Or this timesheet...but have user input times as 24-hour format, and automatically converted to 12-hour format.
Acrobat does not implement 24 military time so unless you are going to write the needed code for keystrokes, validation, and formatting, I would look at using the civilian 24 hour time format. Also there is 24:00 since that is really 00:00 the next day.
I would start out with computing the time for one in and out cycle, then see what the common repeated code is and develop a reusable function for those blocks of code. That will make the in and out cycle computation use less code and if an error is found in the common code there is only one place to correct it.

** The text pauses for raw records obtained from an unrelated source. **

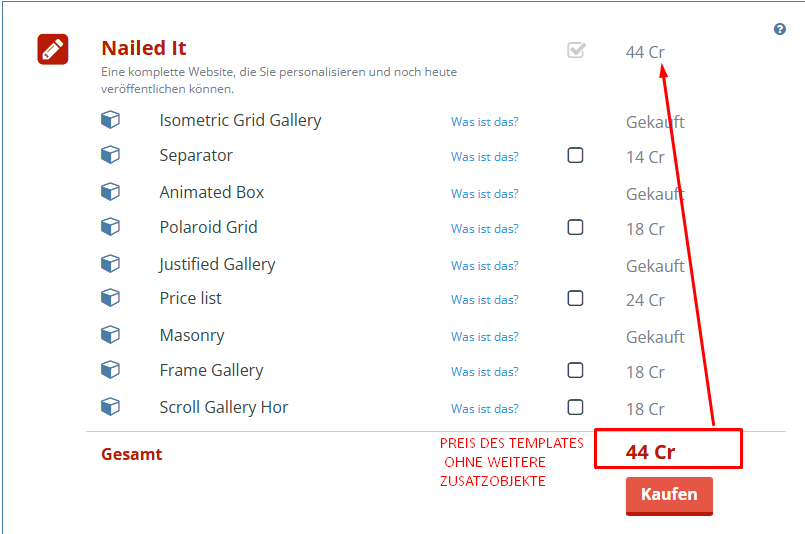
Task: Open "Was ist das?" for Isometric Grid Gallery
Action: point(485,122)
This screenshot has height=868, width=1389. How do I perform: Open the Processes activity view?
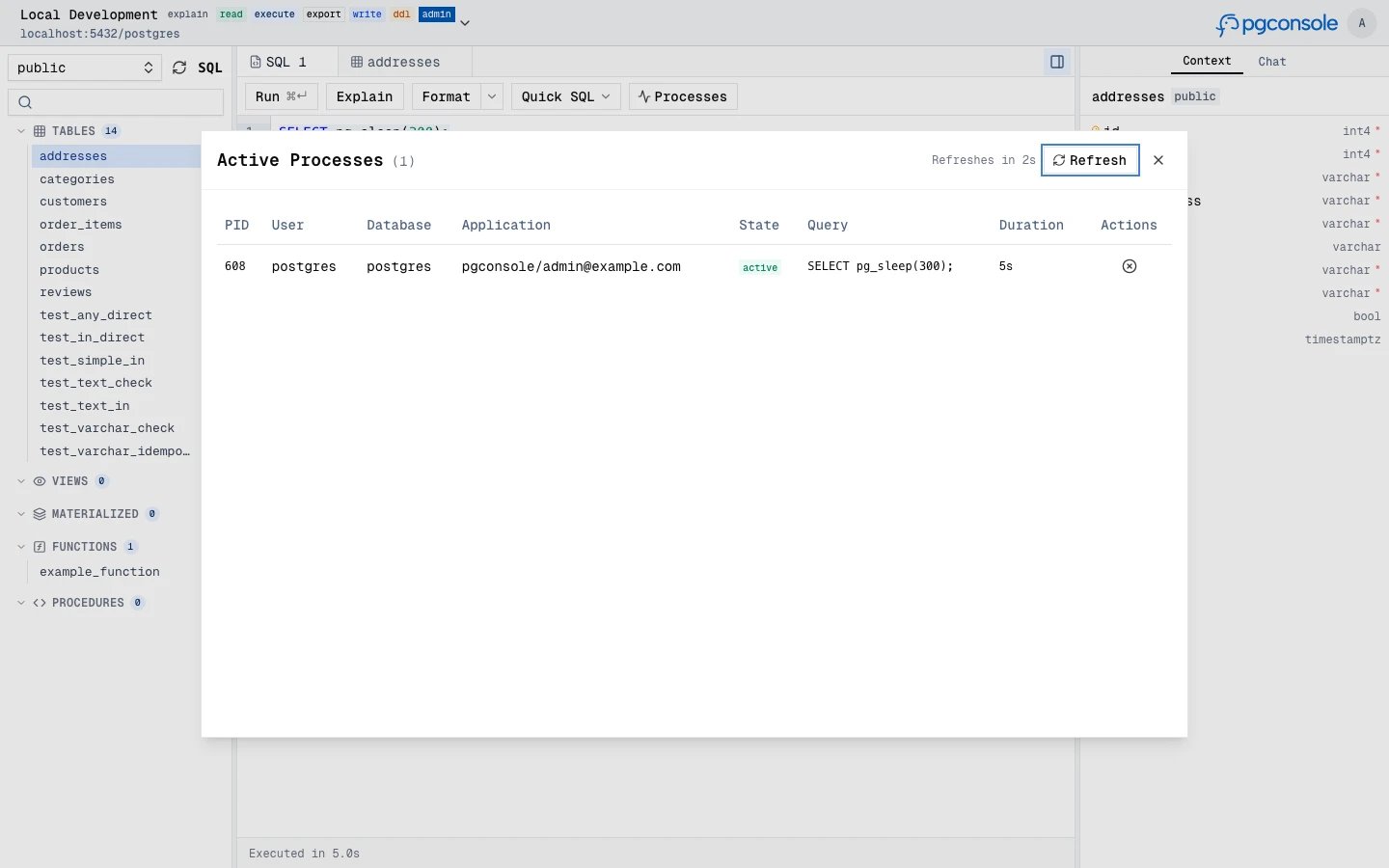(x=683, y=96)
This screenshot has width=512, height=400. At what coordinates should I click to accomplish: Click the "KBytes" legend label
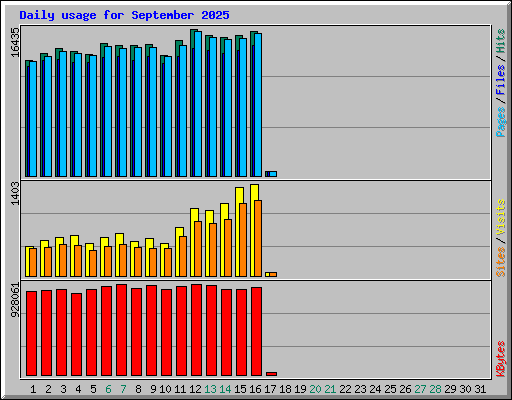click(x=500, y=359)
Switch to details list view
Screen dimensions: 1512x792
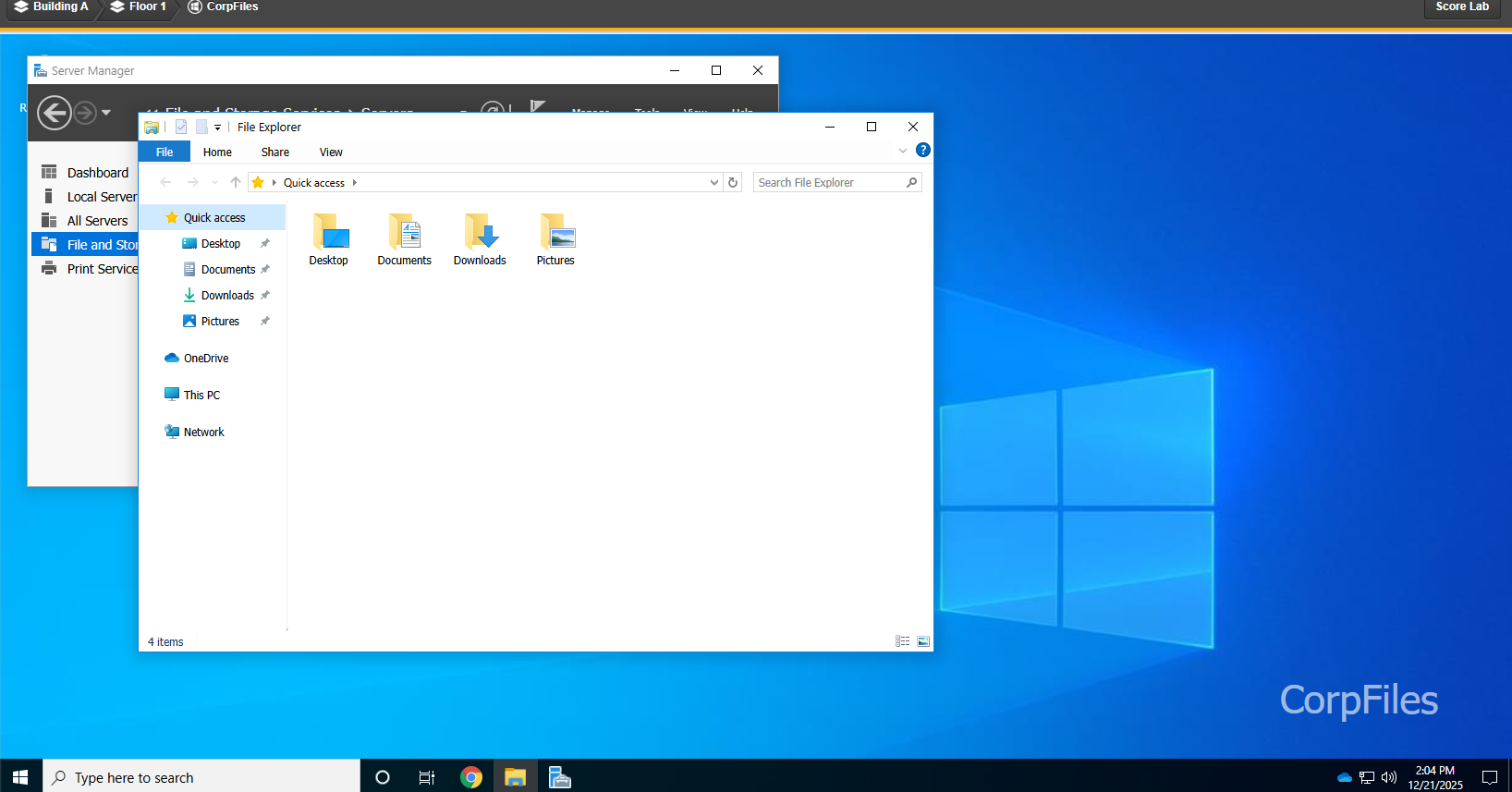tap(903, 641)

A sample script to get you started:
var cTimeIn = "9:00 am";
var cTimeOut = "5:01 pm";
var cTimeFormat = "h:MMtt";
var cDateString = "1-Jan-2000";
var cDateFormat = "d-mmm-yyyy";
// convert time strings to date object;
var oTimeIn = util.scand(cDateFormat + " " + cTimeFormat, cDateString + " " + cTimeIn);
var oTimeOut = util.scand(cDateFormat + " " + cTimeFormat, cDateString + " " + cTimeOut);
// compute difference in millisconds;
var nDiff = oTimeOut.getTime() - oTimeIn.getTime();
// convert milliseconds into hours;
var nHours = nDiff / (1000 * 60 * 60);
app.alert("Hours worked: " + nHours, 3, 0);
Thanks for the reply, GKaiseril!
It seems like the 24-hour military time is a pain. I've been trying a different approach.
Is this something that can reasonable coded in Acrobat? Or would I need to resort to another program?